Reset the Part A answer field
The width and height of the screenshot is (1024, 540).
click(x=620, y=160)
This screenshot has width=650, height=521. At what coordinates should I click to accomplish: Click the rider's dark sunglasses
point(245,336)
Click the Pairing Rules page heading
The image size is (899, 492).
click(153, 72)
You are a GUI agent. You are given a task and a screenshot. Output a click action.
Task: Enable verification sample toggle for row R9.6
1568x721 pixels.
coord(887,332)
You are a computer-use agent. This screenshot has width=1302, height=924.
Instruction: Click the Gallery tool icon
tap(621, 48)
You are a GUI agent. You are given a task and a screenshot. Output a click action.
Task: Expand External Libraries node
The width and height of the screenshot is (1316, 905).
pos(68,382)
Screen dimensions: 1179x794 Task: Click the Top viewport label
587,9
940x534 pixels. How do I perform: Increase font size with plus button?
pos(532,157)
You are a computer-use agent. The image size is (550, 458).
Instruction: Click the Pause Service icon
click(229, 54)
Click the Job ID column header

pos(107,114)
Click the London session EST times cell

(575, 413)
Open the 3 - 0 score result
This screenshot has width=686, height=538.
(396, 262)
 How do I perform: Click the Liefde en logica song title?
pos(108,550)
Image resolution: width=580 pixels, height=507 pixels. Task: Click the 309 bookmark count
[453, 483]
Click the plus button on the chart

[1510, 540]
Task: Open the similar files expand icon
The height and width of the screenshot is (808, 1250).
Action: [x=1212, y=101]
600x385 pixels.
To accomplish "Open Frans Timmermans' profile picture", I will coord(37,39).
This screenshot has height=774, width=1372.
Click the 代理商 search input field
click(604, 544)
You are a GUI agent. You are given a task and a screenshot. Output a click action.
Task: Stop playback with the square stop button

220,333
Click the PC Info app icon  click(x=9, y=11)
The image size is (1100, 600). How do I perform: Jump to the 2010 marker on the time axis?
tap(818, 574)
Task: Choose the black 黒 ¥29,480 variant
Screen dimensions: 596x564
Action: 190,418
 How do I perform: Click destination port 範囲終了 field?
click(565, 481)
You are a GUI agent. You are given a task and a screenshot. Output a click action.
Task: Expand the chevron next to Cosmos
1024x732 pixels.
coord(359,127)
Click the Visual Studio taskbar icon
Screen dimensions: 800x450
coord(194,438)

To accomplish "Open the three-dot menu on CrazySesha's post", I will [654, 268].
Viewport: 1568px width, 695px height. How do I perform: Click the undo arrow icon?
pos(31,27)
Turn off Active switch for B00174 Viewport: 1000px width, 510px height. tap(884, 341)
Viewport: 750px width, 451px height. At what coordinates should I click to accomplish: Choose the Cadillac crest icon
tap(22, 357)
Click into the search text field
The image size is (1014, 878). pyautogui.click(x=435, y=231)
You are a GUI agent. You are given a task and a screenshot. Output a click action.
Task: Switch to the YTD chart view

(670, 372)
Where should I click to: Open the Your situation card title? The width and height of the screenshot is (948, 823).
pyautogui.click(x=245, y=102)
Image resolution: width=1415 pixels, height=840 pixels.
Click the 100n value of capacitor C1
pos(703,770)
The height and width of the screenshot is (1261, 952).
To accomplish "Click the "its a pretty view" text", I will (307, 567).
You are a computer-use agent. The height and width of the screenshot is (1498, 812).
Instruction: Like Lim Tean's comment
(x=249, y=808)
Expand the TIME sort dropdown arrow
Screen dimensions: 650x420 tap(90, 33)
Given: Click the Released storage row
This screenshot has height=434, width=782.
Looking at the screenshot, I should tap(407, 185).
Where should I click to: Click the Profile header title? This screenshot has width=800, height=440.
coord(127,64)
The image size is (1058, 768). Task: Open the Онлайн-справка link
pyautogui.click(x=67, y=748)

→ **Required work**:
For each line of the data that has the word "will", report that line.

→ **Response box**:
To accomplish "Open Frans Timmermans' profile picture", I will coord(37,39).
To accomplish "Open the three-dot menu on CrazySesha's post", I will [654, 268].
To accomplish "Click the "its a pretty view" text", I will (307, 567).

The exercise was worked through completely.